## QUOTED PASSAGE:
===
That's when CDF (Through Ecclasia Dei) issued Universae Ecclesia, directing a generous use of the extraordinary form as requested by the faithful. Many of the roadblocks were removed, and Pastors and Bishops were instructed to essentially find a way to fulfill the request with "Charity" and not rancor. Text can be found here: http://www.catholic.org/international/%20http://press.catholica.va/news_services/bulletin/news/27407.php?index=27407&lang=it#TRADUZIONE%20IN%20LINGUA%20INGLESE. This was necessary because so many bishops were in the words of the Pope "uncharitable" about allowing the mass. Even with this, there are still bishops who refuse to follow the direction of the Vatican and allow the mass.

I agree with others here who suggest we need to catechize the faithful so they understand why the EF matters, what the differences and similarities as well as the difference in perspective. There is ground work to be done. To prepare people in my parish we have a NO mass with Chanted Latin Propers and ordinary with no other music that we provide translation sheets. We have almost 200 people attend with a good portion being families and young people. This also got the schola trained and readied the people for the two EF Masses we have had in the past year. Otherwise, it would have been like the martians landing...it would have been an alien experience for people. Tradition speaks, but doing this makes it speak louder and hit the heart of the people.

Anonymous said...

I would agree with everyone who mentioned the 2 PM once a month TLM is a large part of the problem. As you know, it is offered in Mabelton and Roswell every day. I go to the FSSP parish in Mabelton. We have two Masses on Sunday mornings. The 9:00 AM Mass is often so crowded that people are standing along the inside of the church. The 11:30 Mass is not quite as crowded, but it is pretty full.

I know that people drive a long distance, one family from Birmingham! Those closer to you might be willing to come to St. Joseph's if it was offered each week and in the morning.

RG

lewis said...

What has the Church and the Faithful gained by the reforming of the Mass into the OF? What are the positives, the benefits? If the wine is sour, pour it out. Why shouldn't failed reforms be learned from and reversed?

Anonymous said...

Yes, to the above re: TLM. However, there are not enough people to have this Mass in every parish. In our diocese, we have a TLM parish. They have there own church and anyone across the city can belong. I have never attended and many are simply trying to have the NO and all the Propers chanted in English in parishes and that too is an uphill struggle. The Ordinary is chanted In both Latin and English.. Whenever we have a chanted Mass people come - to me this the difference as chant is reverent, uplifting and is in continuum with our Tradition. Honestly, some of the songs we sing are not meant for liturgy. So let's begin to chant the Mass as it is set out in the revised translation. This is my prayer. And the TLM, the Anglican use, the NO are all ways of praying but it is the NO that really needs to be "revised" and prayed according to the Roman Missal.

Joseph Johnson said...
===
## RECORD EXCERPTS:
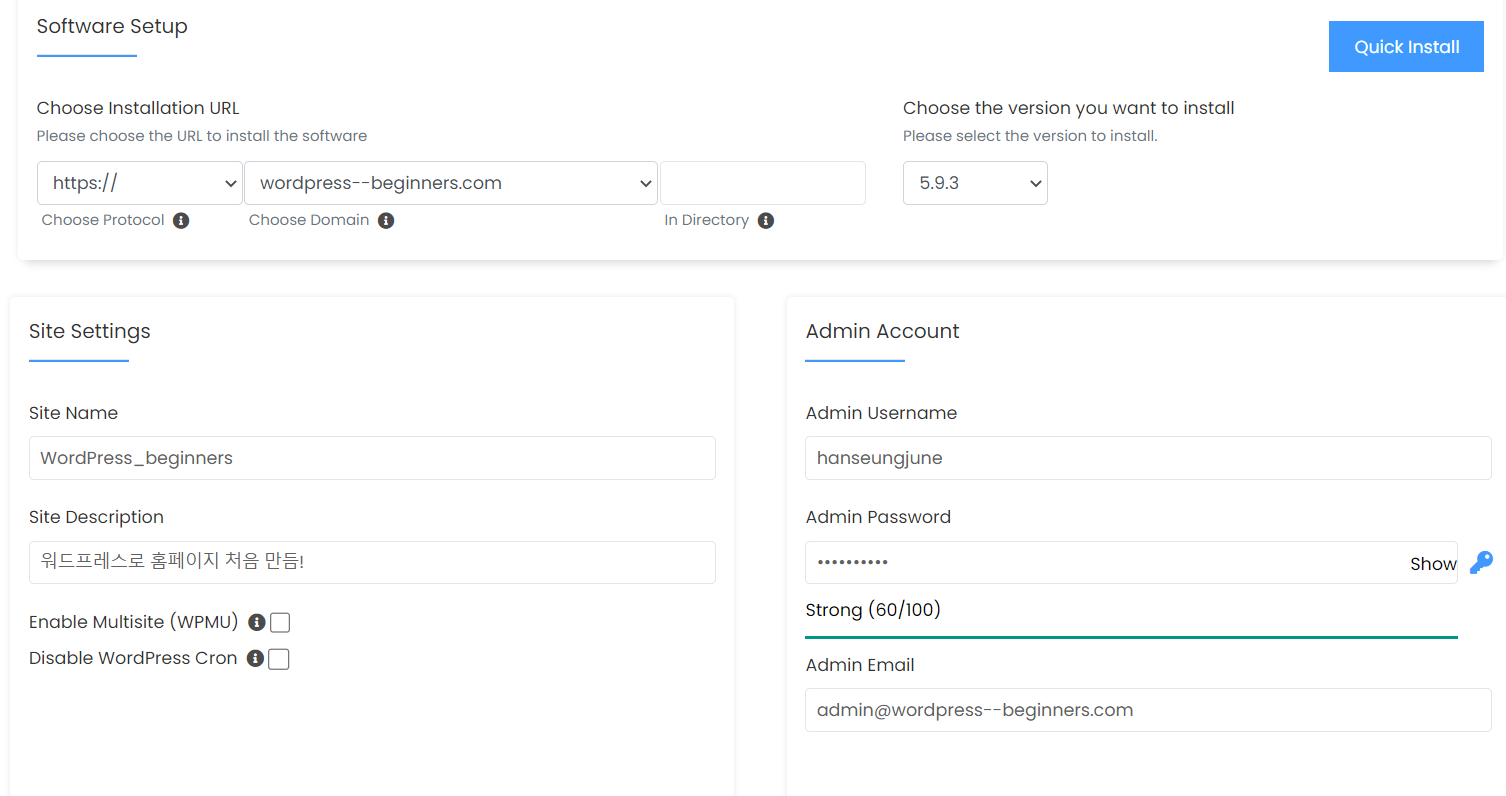The height and width of the screenshot is (796, 1506).
Task: Tick the Disable WordPress Cron checkbox
Action: tap(279, 659)
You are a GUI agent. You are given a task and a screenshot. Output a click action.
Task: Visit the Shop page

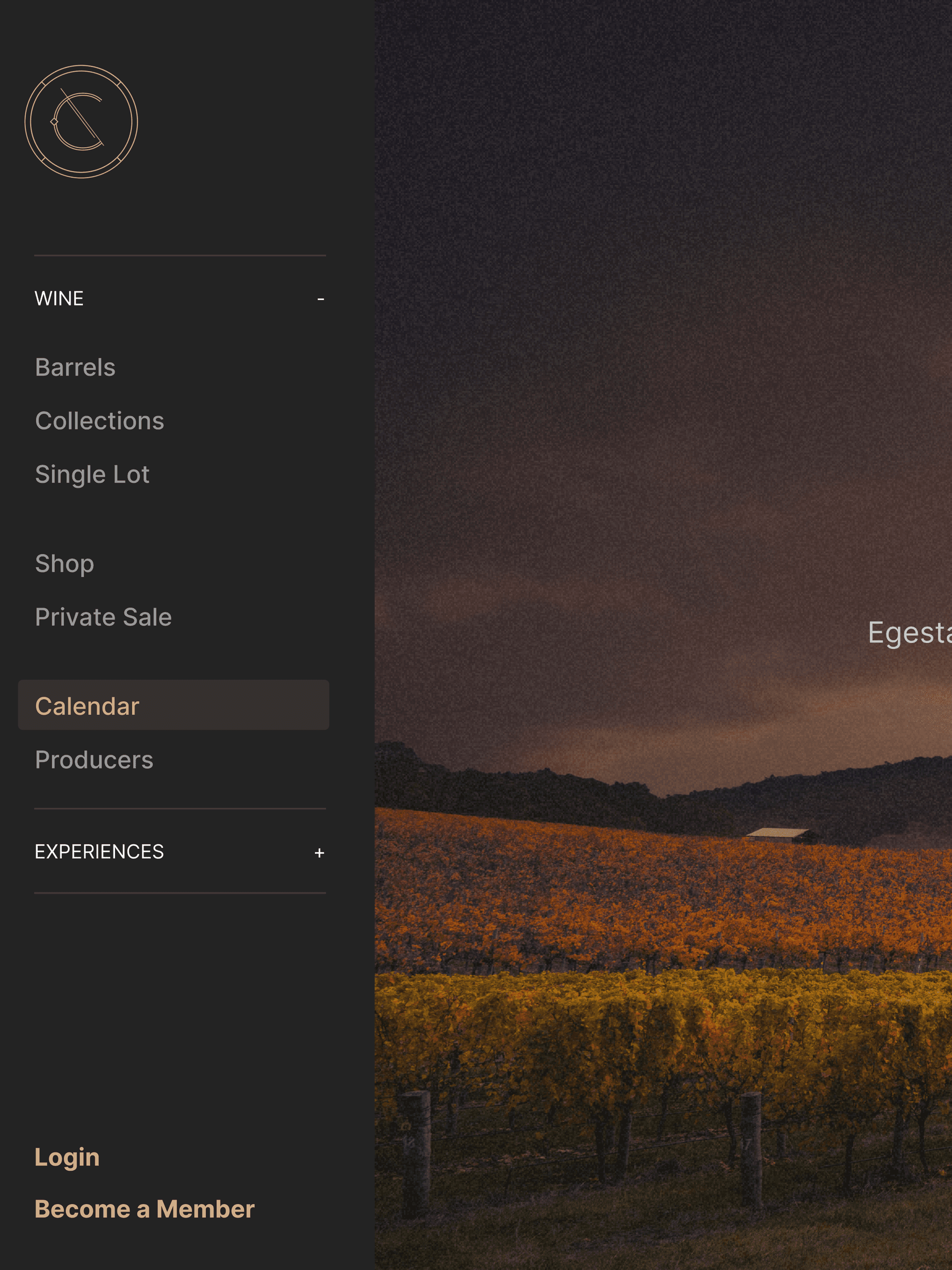[x=64, y=564]
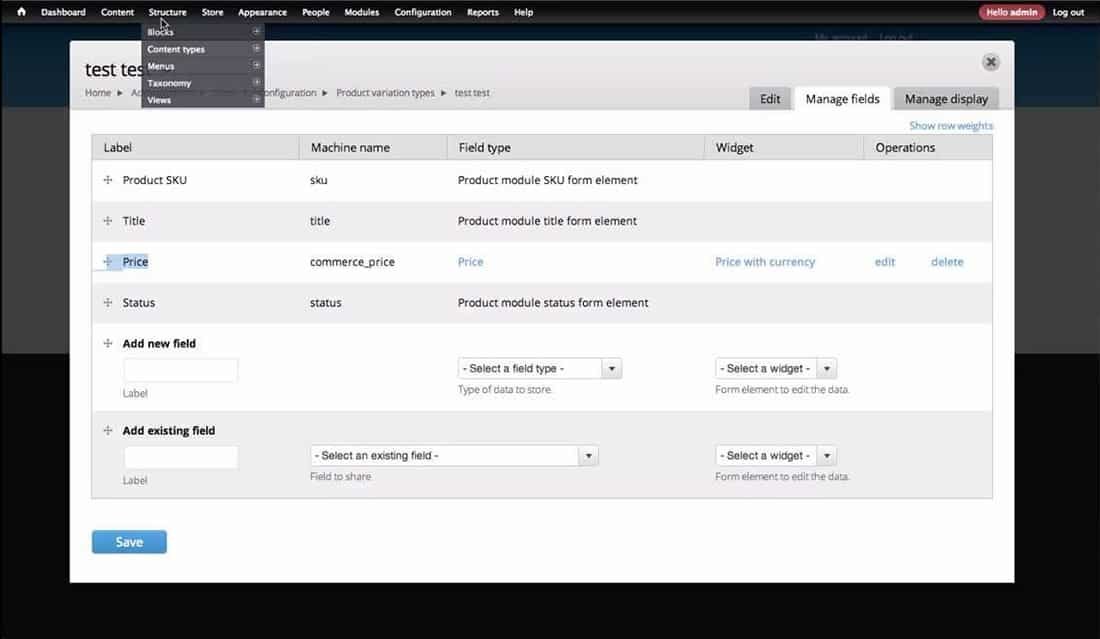1100x639 pixels.
Task: Select the drag handle next to Price
Action: pos(108,261)
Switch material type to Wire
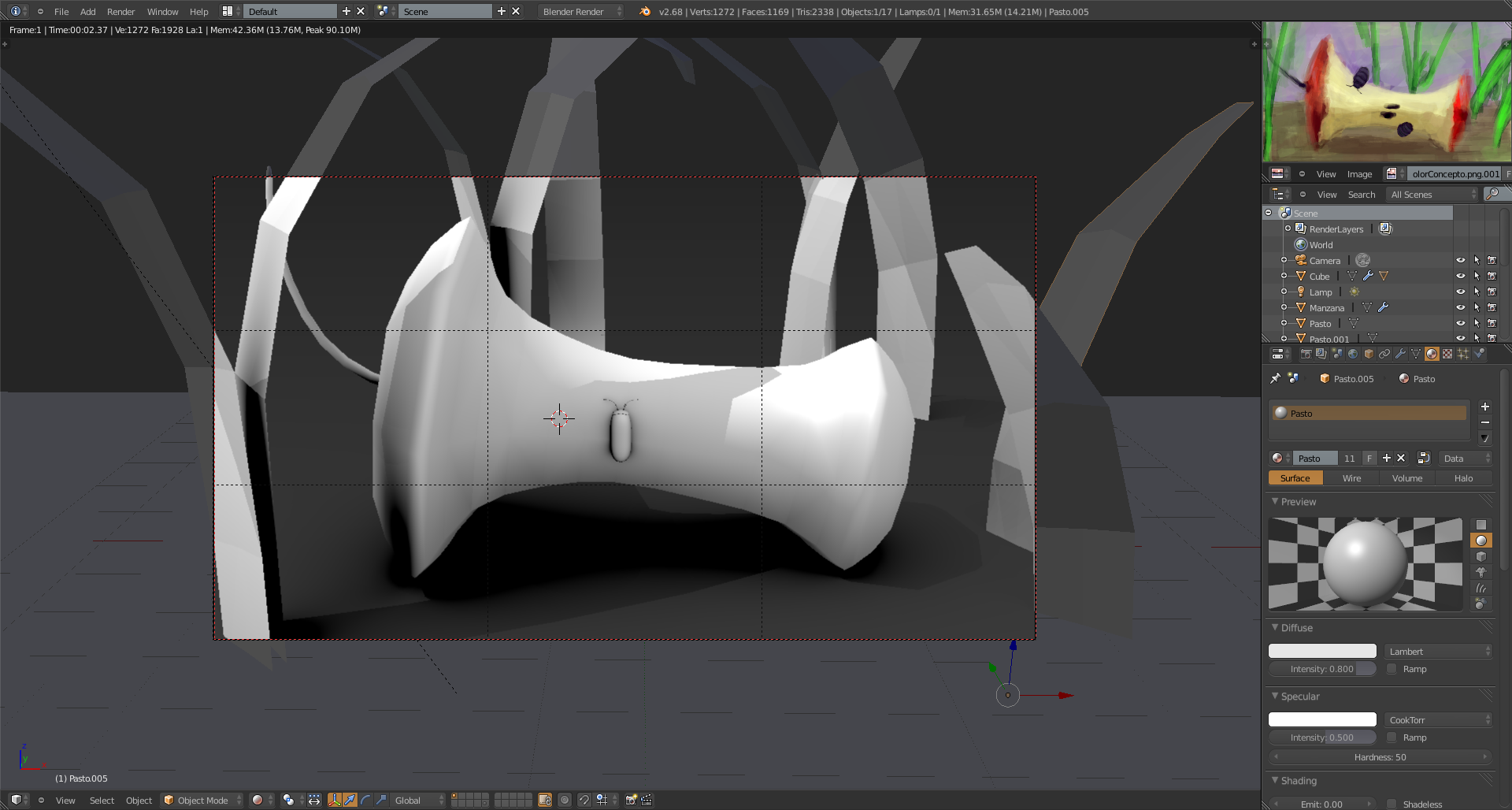Viewport: 1512px width, 810px height. [x=1351, y=478]
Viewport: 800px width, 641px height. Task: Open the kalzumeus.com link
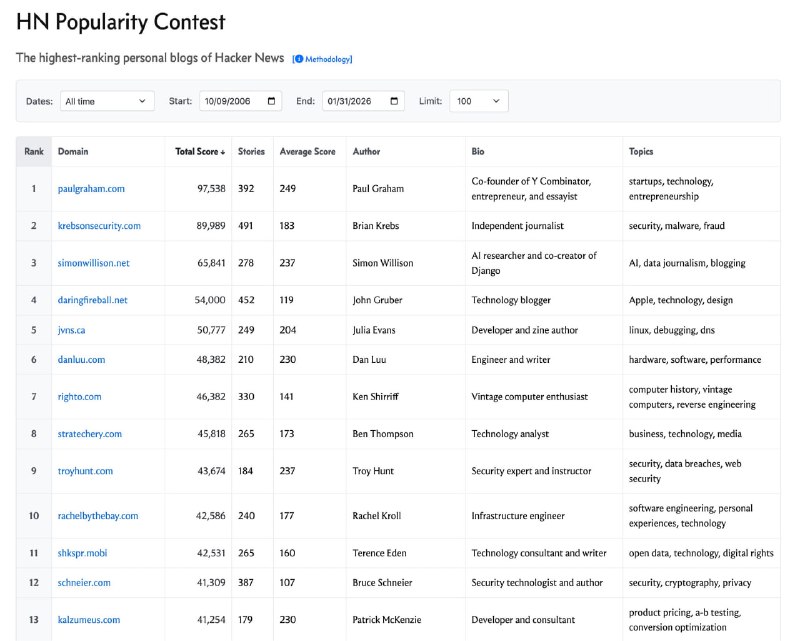[x=89, y=620]
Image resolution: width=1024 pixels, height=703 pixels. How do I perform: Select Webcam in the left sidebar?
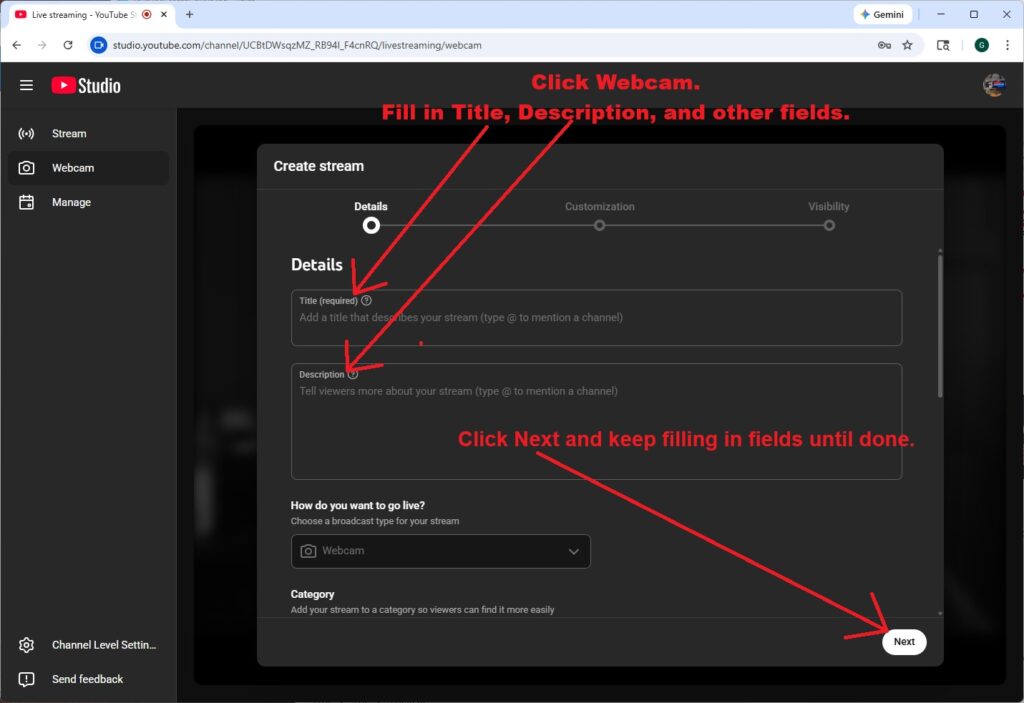(x=73, y=168)
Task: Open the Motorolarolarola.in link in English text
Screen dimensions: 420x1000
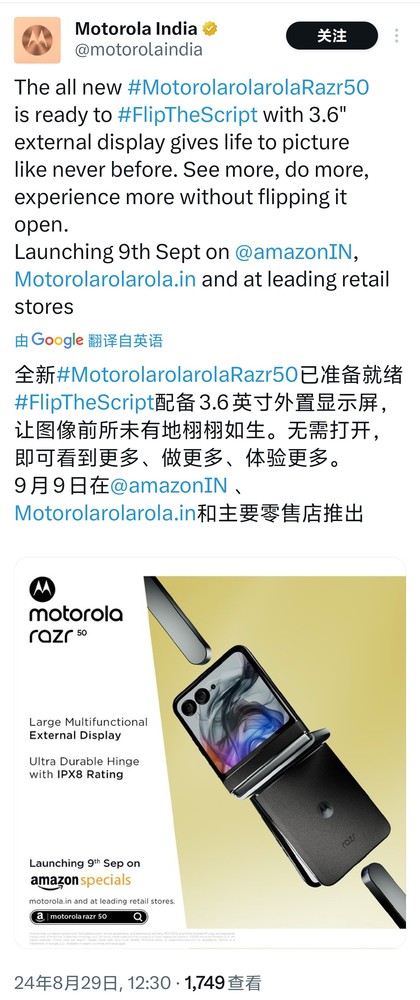Action: (x=105, y=279)
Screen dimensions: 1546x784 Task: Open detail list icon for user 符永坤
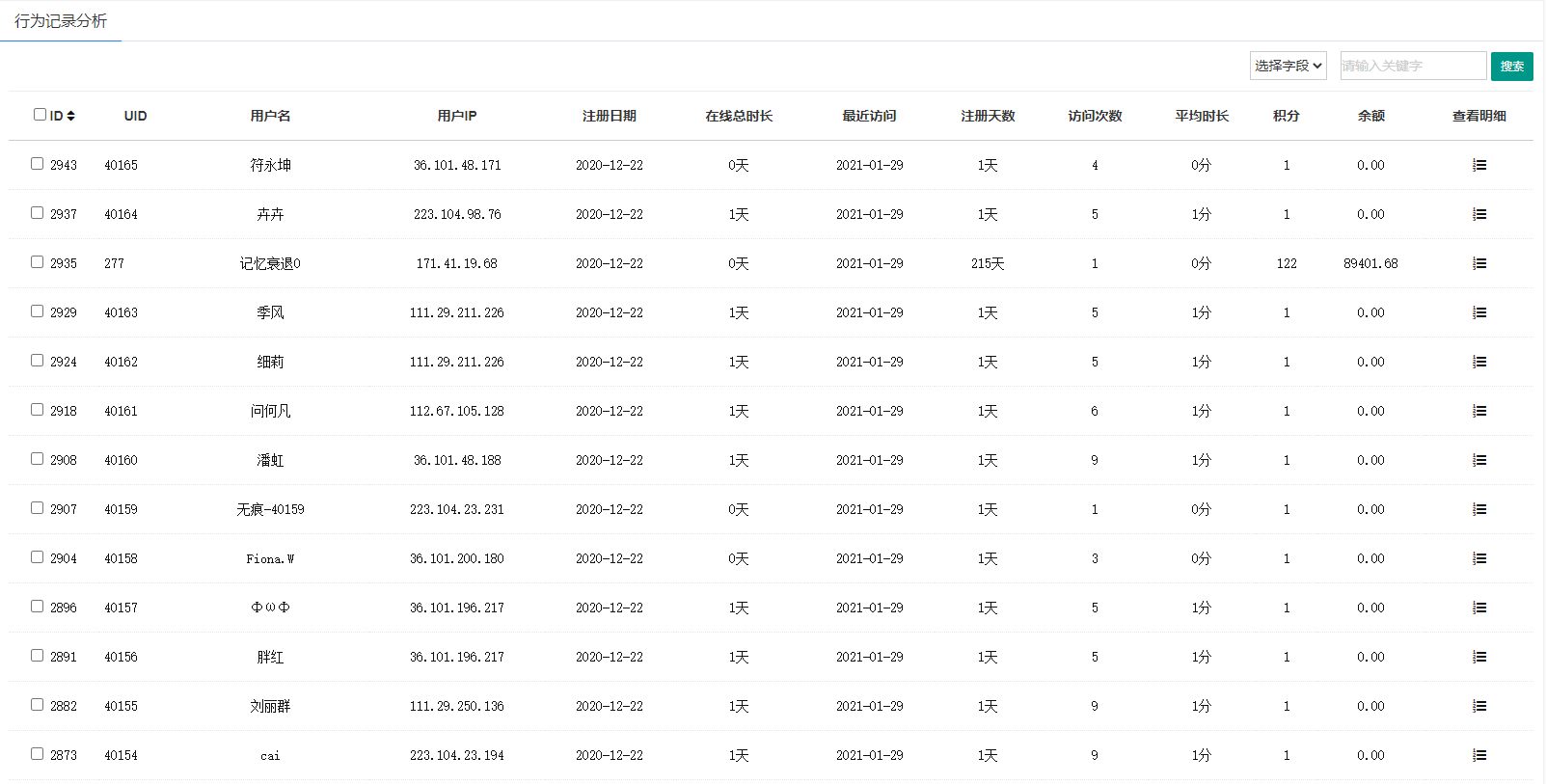[x=1478, y=165]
===
## WHAT THIS EXERCISE ASKS:
(a) From the blog comments about the Latin Mass, reproduce the stretch from "lewis said..." through "from and reversed?".
(b) List every question that the commenter lewis asks in the blog comments about the Latin Mass.
(c) Continue the blog comments about the Latin Mass from the point after their final line.

## REPLIES:
(a)
lewis said...

What has the Church and the Faithful gained by the reforming of the Mass into the OF? What are the positives, the benefits? If the wine is sour, pour it out. Why shouldn't failed reforms be learned from and reversed?

(b)
- What has the Church and the Faithful gained by the reforming of the Mass into the OF?
- What are the positives, the benefits?
- Why shouldn't failed reforms be learned from and reversed?

(c)
When I first experienced the TLM as an adult in the early 1990's I too was somewhat intimidated by the Latin but I stuck with it and began to attend it on a daily basis because, despite the extra effort, I was drawn to it in a way that, frankly, I am not drawn to the OF (as it is typically done).

On a surface level, it appears to be like so many other things in life--people get used to an easier way of doing things and the longer they are used to the newer, easier, way and separated from the older way that required more of them, the harder it is to convince that there is something worthwhile in the old that is worth reclaiming. For example, I don't think I'd be factually wrong to say that a large percentage of people no longer know how to use (much less own) an iron and know how to mix and boil Argo starch for laundering all cotton dress shirts and collars. They simply throw things in the dryer and quickly remove them when done and hang them up. To me, having a shirt collar that looks like Mr. Bates from "Downton Abbey" is far superior in appearance to the typical modern unstarched look--but it takes more effort to maintain and to put on. I can remember my mother laundering and starching my father's khaki work pants (sprinkling them with water in a Coke bottle as she ironed them). Most women would rebel from such a thing now. Such seemingly minor things are lost to a lot of modern culture today and we don't dress as well as we once did.

On a purely practical level, it is the same with the old Latin Mass--it has something that is worth reclaiming (even for the OF) but it takes desire and extra effort. It is not for those who want the simplest, quickest way to fulfil their Sunday obligation without having to learn and adjust to something they haven't been exposed to, much less know about. The only way to do anything about it is to put it out there (make it available--which it's not, in most places) and educate people and invite them to attend.

On a deeper level, what Fr. Shelton said is right on point as to the current spirituality, which is not the fault of the current generation of Mass-going Catholics. In a final analogy, just as a small package of yeast leavens a big bowl of dough to make delicious homemade bread, each parish has its own little 10% or so who desire the TLM and have something to contribute in the rebuilding of a Catholic culture that has been seriously damaged over the last half century. Priests need to be like "good cooks" who learn how to make homemade bread on their own (and use the yeast rather then letting it die or go flat in the package)--they need to learn and offer the TLM!

Robert Kumpel said...

I agree with Fr. Shelton. Our orientation is so far off kilter from what the Catholic Church is supposed to be that returning to the "Tridentrue" Mass presents a huge difficulty.

My hometown of San Diego had the first Indult Mass in the U.S. and we were permitted to have it at Holy Cross Mausoleum. It grew steadily to the point that the mausoleum was so packed for each Mass that a second was added and eventually the diocese granted the TLM community their own parish in one of San Diego's "rougher" neighborhoods.

But here's the thing...the majority of people in attendance were YOUNG people and YOUNG families. Some came from as far as Los Angeles. Now maybe my view of Georgia is a bit limited, since I've only been here for 8 years, but it seems as though Mass attendance is dominated by older people, the one group that hungers most for the "rupturista" fake Vatican II culture. If the TLM is going to grow (and it will) it has to get the attention of young Catholics. I would also add that one of the reasons we have lost so many young Catholics is because MODERNISM IS BORING. IT DRIVES THEM FROM THE CHURCH.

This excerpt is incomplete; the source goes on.